Below are the entries. Transcribe exactly the lines from the one with "Where should I click to: Click the search" through the one with "Expand the Personalization", ends included, and leave out all others.

[MATERIAL FOR THIS EXERCISE — start]

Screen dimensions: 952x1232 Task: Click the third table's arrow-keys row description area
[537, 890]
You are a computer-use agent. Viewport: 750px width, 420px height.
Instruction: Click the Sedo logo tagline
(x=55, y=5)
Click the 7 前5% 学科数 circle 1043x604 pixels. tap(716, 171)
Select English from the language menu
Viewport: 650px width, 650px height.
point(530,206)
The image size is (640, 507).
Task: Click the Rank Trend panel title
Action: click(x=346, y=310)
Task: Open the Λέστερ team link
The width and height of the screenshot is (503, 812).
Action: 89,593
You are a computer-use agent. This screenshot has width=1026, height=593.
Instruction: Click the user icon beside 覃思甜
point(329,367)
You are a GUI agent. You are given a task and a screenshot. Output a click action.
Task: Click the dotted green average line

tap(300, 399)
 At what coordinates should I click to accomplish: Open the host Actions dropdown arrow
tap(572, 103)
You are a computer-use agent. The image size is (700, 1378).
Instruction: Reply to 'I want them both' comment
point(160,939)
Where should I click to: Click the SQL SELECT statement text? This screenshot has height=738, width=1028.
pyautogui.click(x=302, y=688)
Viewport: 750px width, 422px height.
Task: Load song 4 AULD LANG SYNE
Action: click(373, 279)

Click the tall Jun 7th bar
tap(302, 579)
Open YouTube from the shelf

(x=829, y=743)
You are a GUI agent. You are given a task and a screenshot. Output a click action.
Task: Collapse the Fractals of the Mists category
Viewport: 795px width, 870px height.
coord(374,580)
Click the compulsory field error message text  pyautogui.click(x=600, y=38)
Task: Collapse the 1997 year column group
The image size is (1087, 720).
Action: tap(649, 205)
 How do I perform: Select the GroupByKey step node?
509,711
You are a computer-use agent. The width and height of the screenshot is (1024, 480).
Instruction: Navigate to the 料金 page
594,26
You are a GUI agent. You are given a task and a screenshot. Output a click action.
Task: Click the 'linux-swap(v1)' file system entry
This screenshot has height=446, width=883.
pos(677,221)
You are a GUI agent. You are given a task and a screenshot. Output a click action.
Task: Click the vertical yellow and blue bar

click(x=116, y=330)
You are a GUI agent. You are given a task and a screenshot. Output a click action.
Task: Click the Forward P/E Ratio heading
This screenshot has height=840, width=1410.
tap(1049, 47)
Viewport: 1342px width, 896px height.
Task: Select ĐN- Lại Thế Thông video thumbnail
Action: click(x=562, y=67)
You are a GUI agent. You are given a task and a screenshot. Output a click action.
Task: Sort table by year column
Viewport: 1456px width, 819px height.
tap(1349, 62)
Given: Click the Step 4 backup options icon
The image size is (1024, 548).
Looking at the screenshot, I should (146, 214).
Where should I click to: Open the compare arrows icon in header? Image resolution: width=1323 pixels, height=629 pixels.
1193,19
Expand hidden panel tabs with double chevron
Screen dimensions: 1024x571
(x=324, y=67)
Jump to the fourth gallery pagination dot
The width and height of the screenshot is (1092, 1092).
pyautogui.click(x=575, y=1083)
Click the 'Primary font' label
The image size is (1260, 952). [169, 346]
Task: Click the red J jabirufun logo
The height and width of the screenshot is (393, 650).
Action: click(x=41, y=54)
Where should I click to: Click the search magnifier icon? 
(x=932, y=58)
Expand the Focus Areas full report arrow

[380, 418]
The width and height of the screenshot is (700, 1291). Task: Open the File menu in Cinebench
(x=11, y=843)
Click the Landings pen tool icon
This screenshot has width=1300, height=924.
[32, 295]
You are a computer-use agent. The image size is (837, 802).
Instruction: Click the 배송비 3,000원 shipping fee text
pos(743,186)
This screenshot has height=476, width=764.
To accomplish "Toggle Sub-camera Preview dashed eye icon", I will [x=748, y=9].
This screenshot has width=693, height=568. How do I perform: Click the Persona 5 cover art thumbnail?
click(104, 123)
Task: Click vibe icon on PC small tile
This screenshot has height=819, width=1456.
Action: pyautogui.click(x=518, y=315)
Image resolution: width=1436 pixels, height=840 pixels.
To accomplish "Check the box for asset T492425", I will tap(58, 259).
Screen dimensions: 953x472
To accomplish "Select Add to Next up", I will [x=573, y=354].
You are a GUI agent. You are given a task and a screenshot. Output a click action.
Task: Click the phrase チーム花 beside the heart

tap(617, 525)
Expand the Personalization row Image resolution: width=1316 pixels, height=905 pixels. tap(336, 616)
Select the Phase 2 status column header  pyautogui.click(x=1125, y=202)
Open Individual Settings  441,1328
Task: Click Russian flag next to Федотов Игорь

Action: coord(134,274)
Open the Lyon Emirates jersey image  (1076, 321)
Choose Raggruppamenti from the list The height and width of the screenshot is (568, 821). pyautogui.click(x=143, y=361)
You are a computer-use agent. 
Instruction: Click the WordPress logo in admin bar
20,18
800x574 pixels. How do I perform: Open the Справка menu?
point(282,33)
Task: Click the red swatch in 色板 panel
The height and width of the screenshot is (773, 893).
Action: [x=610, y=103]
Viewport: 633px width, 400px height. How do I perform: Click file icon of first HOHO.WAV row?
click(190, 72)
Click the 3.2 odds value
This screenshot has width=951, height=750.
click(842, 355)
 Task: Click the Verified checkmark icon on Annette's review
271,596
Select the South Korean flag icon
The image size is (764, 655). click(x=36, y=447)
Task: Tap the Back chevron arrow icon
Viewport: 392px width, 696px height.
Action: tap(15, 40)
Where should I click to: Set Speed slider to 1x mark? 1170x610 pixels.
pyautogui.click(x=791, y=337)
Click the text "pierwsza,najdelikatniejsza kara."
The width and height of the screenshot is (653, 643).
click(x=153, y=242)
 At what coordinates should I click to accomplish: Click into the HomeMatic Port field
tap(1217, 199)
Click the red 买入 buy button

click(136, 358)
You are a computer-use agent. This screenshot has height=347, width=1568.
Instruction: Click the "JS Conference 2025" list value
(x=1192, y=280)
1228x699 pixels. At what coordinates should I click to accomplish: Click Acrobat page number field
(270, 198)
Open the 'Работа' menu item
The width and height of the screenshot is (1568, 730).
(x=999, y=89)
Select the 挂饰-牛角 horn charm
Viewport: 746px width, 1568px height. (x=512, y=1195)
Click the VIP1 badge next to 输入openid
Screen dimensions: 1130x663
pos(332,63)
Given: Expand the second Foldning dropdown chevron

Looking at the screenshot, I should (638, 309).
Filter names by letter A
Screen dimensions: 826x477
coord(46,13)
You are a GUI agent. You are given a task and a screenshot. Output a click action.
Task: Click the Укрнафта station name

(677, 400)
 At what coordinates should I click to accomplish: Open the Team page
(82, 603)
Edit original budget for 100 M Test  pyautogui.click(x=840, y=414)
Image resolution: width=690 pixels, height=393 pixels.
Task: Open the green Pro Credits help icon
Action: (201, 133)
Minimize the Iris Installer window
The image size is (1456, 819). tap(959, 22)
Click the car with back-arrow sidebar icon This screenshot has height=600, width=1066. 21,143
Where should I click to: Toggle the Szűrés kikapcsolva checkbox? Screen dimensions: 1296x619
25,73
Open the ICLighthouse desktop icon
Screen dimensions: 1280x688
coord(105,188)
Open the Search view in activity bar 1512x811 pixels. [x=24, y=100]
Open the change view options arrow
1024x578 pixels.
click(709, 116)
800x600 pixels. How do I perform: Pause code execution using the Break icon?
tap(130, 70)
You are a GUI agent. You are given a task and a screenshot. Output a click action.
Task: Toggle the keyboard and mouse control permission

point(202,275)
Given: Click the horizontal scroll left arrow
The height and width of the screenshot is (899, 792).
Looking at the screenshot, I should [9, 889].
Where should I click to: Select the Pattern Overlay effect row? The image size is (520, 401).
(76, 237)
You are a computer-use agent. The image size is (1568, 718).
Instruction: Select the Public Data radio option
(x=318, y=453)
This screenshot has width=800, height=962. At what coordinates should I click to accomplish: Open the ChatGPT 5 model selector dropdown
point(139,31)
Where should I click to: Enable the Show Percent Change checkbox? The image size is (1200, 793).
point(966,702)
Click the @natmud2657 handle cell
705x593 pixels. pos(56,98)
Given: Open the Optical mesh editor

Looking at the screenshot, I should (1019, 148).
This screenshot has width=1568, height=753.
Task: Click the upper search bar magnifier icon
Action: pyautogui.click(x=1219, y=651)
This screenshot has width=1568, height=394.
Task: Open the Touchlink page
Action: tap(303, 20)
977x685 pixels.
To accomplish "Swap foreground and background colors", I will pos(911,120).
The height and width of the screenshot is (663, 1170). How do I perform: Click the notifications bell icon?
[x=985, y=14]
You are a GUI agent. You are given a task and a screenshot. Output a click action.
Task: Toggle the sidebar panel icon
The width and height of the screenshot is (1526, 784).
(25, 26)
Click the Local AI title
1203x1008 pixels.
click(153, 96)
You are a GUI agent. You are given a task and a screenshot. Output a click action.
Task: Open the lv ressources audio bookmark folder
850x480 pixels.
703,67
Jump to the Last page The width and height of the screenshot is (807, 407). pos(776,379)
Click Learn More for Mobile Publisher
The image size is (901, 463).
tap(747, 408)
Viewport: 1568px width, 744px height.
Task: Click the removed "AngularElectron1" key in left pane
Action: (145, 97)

[MATERIAL FOR THIS EXERCISE — finish]

- [SOLUTION TO THIS TASK]:
Where should I click to: Click the search magnifier icon? 
(x=932, y=58)
Expand the Focus Areas full report arrow

[380, 418]
The width and height of the screenshot is (700, 1291). Task: Open the File menu in Cinebench
(x=11, y=843)
Click the Landings pen tool icon
This screenshot has width=1300, height=924.
[32, 295]
You are a computer-use agent. The image size is (837, 802).
Instruction: Click the 배송비 3,000원 shipping fee text
pos(743,186)
This screenshot has height=476, width=764.
To accomplish "Toggle Sub-camera Preview dashed eye icon", I will [x=748, y=9].
This screenshot has width=693, height=568. How do I perform: Click the Persona 5 cover art thumbnail?
click(104, 123)
Task: Click vibe icon on PC small tile
This screenshot has height=819, width=1456.
Action: pyautogui.click(x=518, y=315)
Image resolution: width=1436 pixels, height=840 pixels.
To accomplish "Check the box for asset T492425", I will tap(58, 259).
Screen dimensions: 953x472
To accomplish "Select Add to Next up", I will [x=573, y=354].
You are a GUI agent. You are given a task and a screenshot. Output a click action.
Task: Click the phrase チーム花 beside the heart

tap(617, 525)
Expand the Personalization row Image resolution: width=1316 pixels, height=905 pixels. tap(336, 616)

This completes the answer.